When you fully understand that your satisfaction is your responsibility, it’s wonderful, because if your relationship ends, you’re okay because you still have the ability to make a satisfying life. And if your partner’s hit a rough patch, you’ll be compassionate about your partner’s struggle, but still be able to feel good. This is the basis for emotional autonomy, which is crucial for a successful relationship.
In treatment, you’ll learn the warmth and cooperation of partnership, so that you can talk about previously “hot button topics” such as sex and money in reasonable ways, instead of from an adversarial position.
Questions you may have about couples or marriage counseling….
What if my partner doesn’t want treatment?
You can come and get help for yourself!
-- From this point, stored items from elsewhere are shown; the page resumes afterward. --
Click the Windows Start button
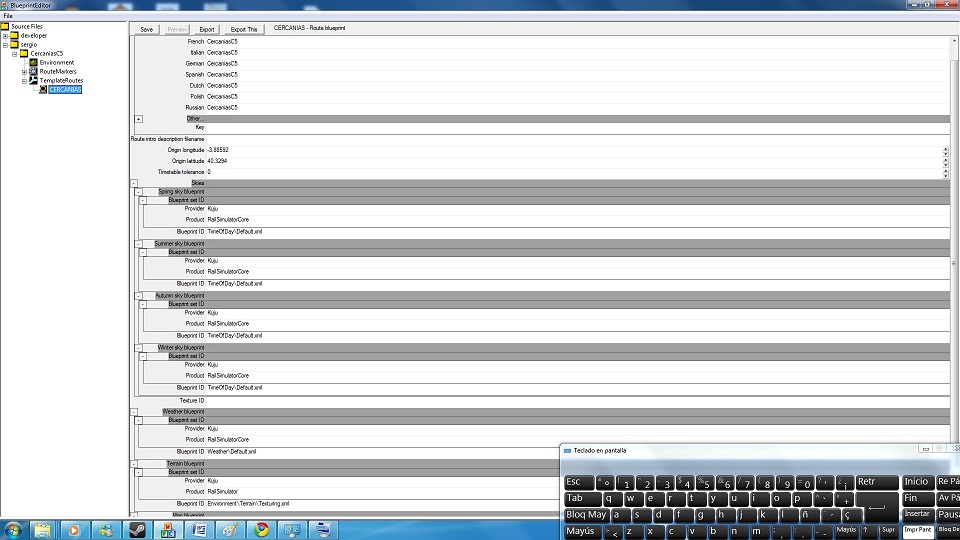This screenshot has width=960, height=540. point(14,529)
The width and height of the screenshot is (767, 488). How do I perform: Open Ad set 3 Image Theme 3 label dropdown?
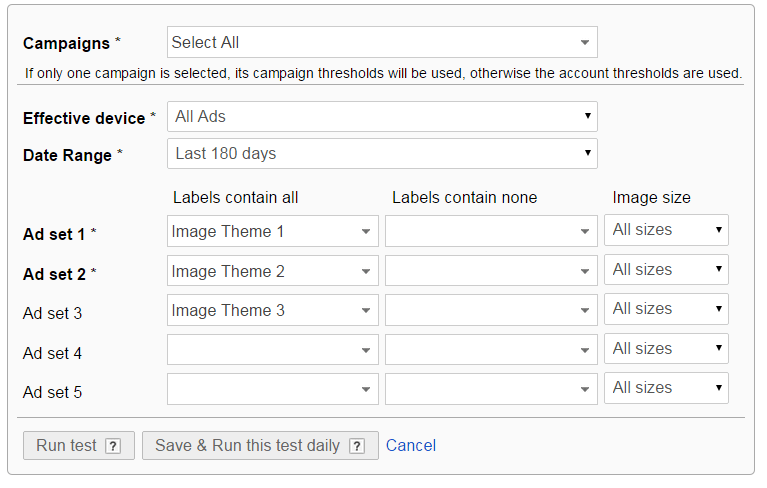tap(273, 310)
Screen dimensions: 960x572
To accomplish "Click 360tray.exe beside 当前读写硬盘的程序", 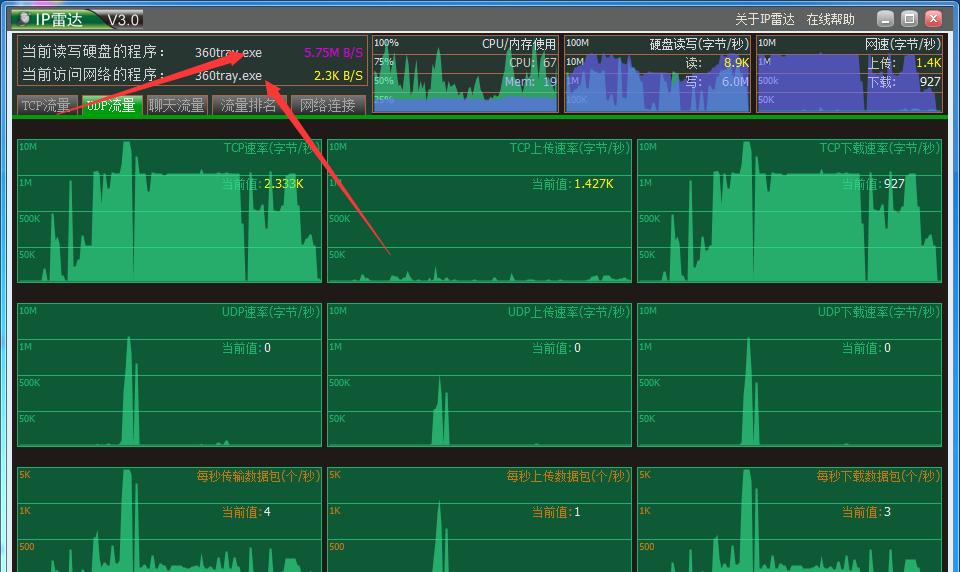I will point(228,52).
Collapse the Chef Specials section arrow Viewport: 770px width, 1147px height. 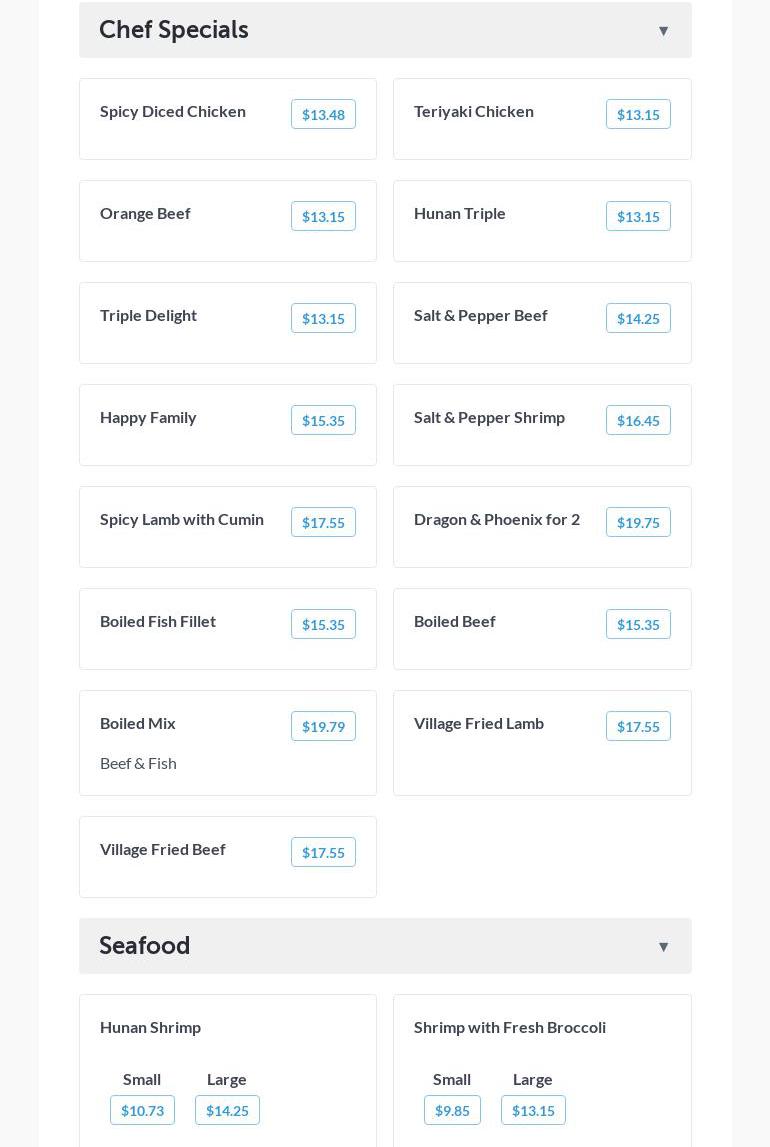tap(663, 31)
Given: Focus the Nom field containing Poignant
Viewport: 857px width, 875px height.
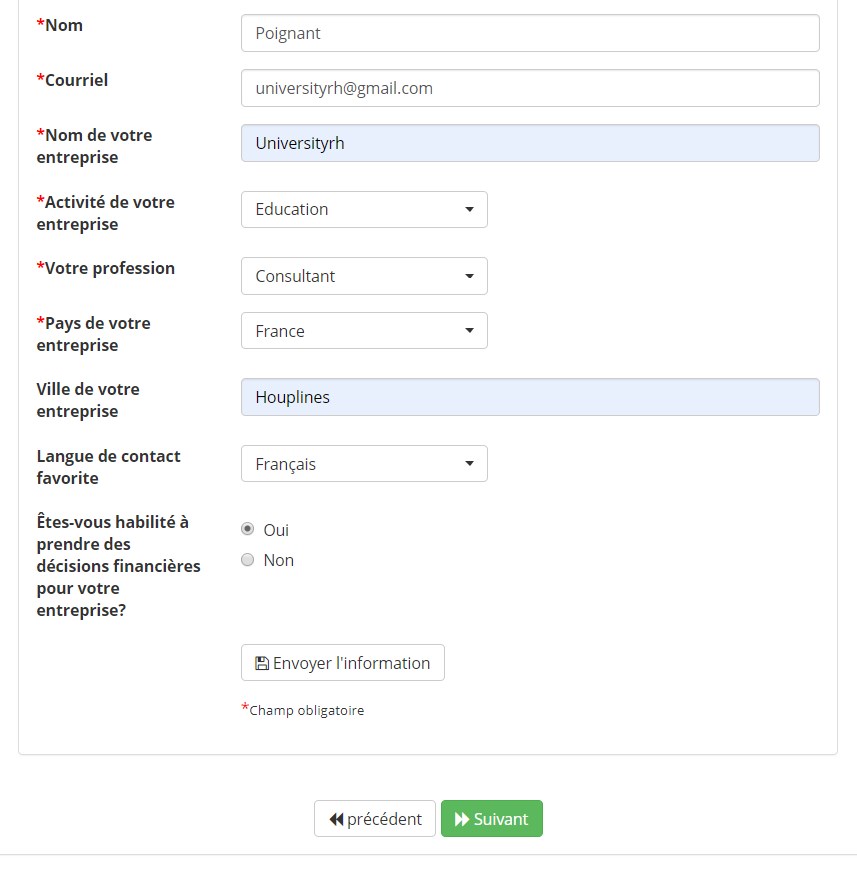Looking at the screenshot, I should point(530,33).
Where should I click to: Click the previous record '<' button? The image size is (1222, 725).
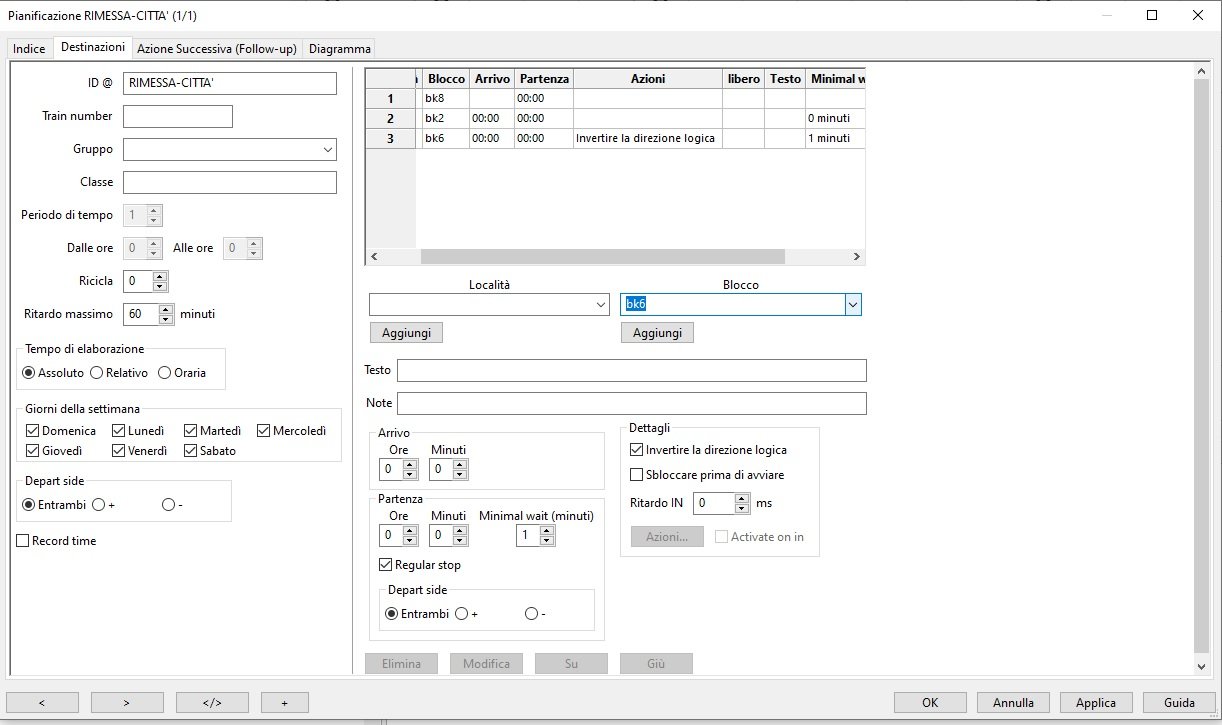(42, 702)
Your partner will also benefit from your work on your part of the problem.
Will you tell us whether or not to stay together?
No, because I respect your autonomy. Only you will know whether or not your relationship is satisfying to you, after you’ve spent time in treatment improving your part of it. I’ll work with you on your communication, thought process, and your expectations of your partner, yourself, and your relationship.
And I won’t referee your fights, because fighting in the session is not productive. I’m not here as judge, jury, and executioner, even though some couples would like me to be! It’s just not helpful. I’m only on the side of mental health. My job is to help you warm up and approach your differences as a couple in a calm, non-adversarial way, so that you will learn to make the decisions that are best for you and to take responsibility for those decisions.
What’s your success rate?
I don’t measure success in terms of “saving marriages.” I measure success in terms of making a satisfying life, and that covers a broad range of outcomes in treatment.
Many couples are able to warm up, communicate better, rekindle the romance, and find satisfaction together through therapy. That’s one type of success in treatment. And that’s the definition of success that many couples seek.
However, when you consider your values and goals in life, you may find that your partner and you want different things, that your goals aren’t compatible, that you can’t really make a satisfying life together. That can be as successful an outcome in couples therapy as staying together, because you can then move on to make satisfying separate lives, instead of trying to transform incompatibility into satisfaction. That square peg is never going to fit in that round hole!
Your partner and you may be better as co-parents than together, and your kids may feel better without the tension and conflict of your attempts to make the couple last. If you eventually develop a successful new relationship with a new partner, you’ll provide your kids a better relationship and love model than you would through miserably staying together “for the sake of the kids.” Better to be from a broken home than to be in a broken home.
If you decide that you want to separate, I’ll help you do that in a reasonable way that doesn’t involve blame and making your partner into the villain in your mind. You each have the right to be who you are, and can then move on without the destruction, bitterness, and anger of many breakups. Ending in a respectful way makes the healing process much less complicated.
Is couples therapy expensive?
Ignoring the problems in your relationship or continuing to use the same ineffective strategies while hoping for different results has a tremendous cost in unhappiness for you and your kids.
The stress of dealing with coldness, feeling alone in the relationship, and conflict can affect your and your family’s physical health.
And what about the preoccupation about your relationship problems that reduces your concentration and effectiveness at work, the missed days, all of which can lead to financial problems for you and your partner, and similar problems for your kids in school: lower grades because of anxiety and trouble concentrating, behavioral problems because they are so stressed.